**Your assignment**: Would you reproduce each line below exactly, leaving every picture out?

Dataset records:
- Opening Delimiter -
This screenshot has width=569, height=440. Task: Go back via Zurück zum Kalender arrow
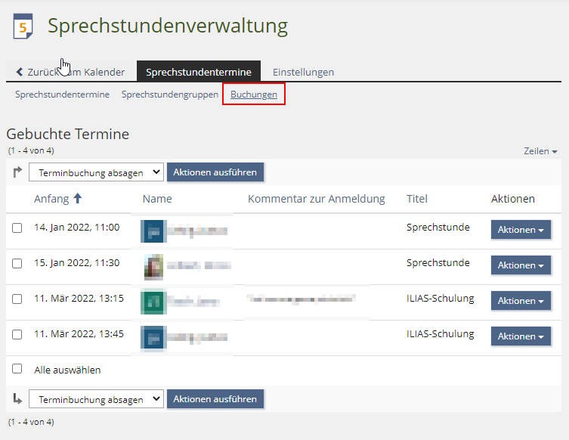pos(20,72)
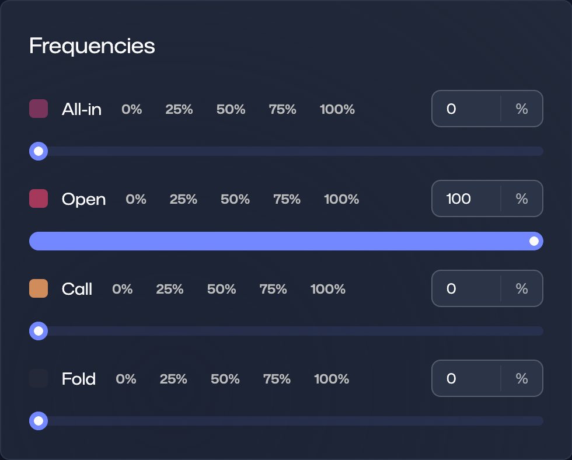Set All-in frequency to 100%
This screenshot has height=460, width=572.
click(x=337, y=109)
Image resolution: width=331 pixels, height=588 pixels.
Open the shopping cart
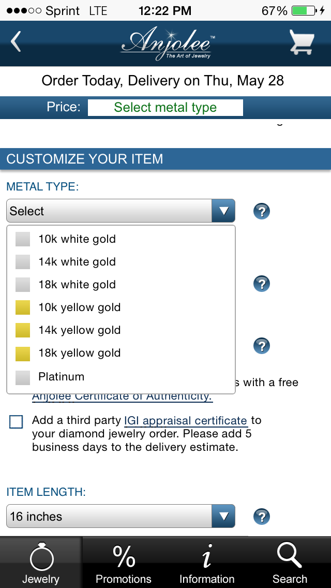[302, 42]
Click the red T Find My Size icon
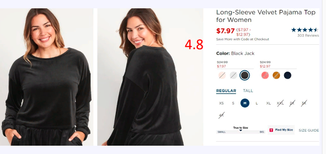Screen dimensions: 326x154 pos(271,130)
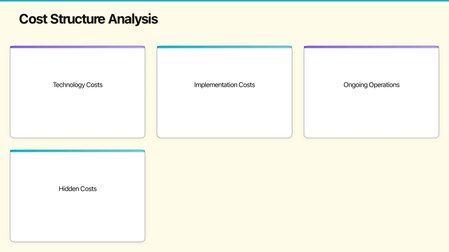This screenshot has height=252, width=449.
Task: Click the cyan strip along the slide's top edge
Action: coord(225,1)
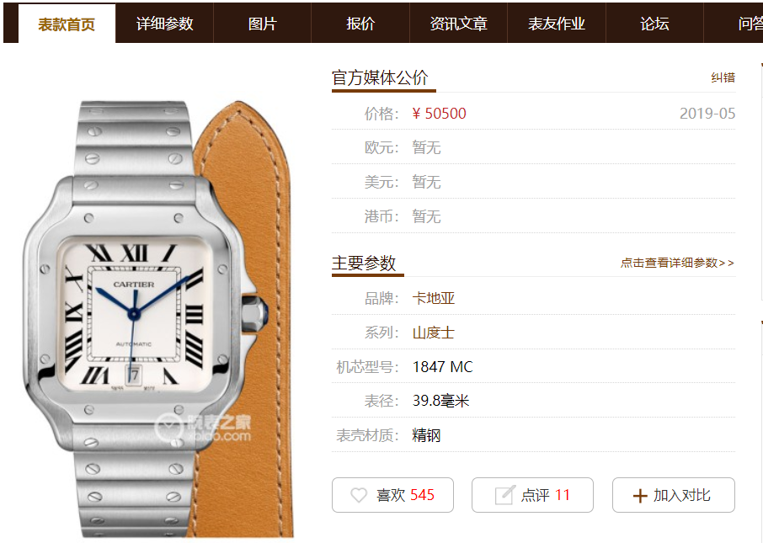
Task: Open the 论坛 tab
Action: pyautogui.click(x=654, y=24)
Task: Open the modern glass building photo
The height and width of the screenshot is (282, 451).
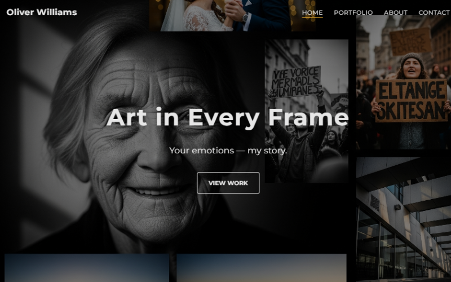Action: pyautogui.click(x=404, y=219)
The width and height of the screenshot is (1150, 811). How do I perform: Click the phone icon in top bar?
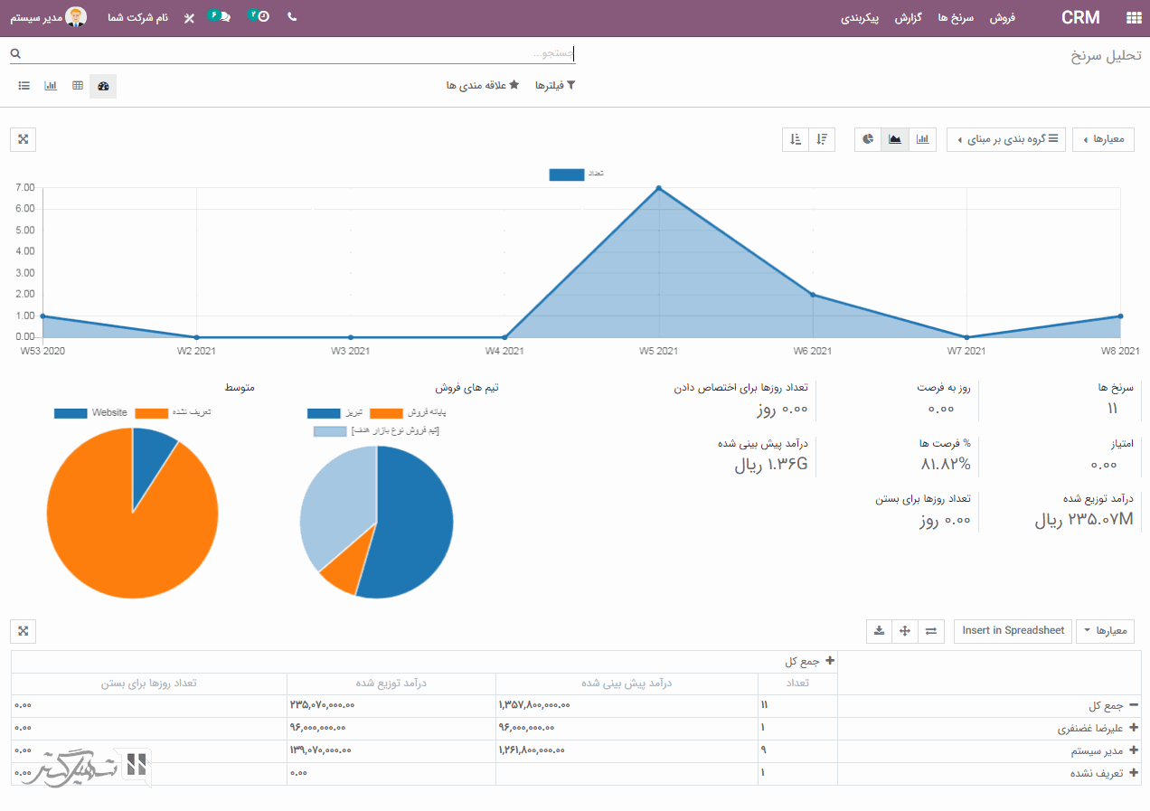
- Closing Delimiter -
**Exercise answer**:
This screenshot has width=569, height=440. Task: Go back via Zurück zum Kalender arrow
pos(20,72)
Set All-in frequency to 100%
This screenshot has height=460, width=572.
click(x=337, y=109)
Image resolution: width=331 pixels, height=588 pixels.
Open the shopping cart
[302, 42]
Click the red T Find My Size icon
Screen dimensions: 326x154 pos(271,130)
This screenshot has height=252, width=449.
Task: Click the cyan strip along the slide's top edge
Action: coord(225,1)
Task: Open the 论坛 tab
Action: pyautogui.click(x=654, y=24)
Task: Open the modern glass building photo
The height and width of the screenshot is (282, 451).
Action: pyautogui.click(x=404, y=219)
The width and height of the screenshot is (1150, 811). How do I perform: Click the phone icon in top bar?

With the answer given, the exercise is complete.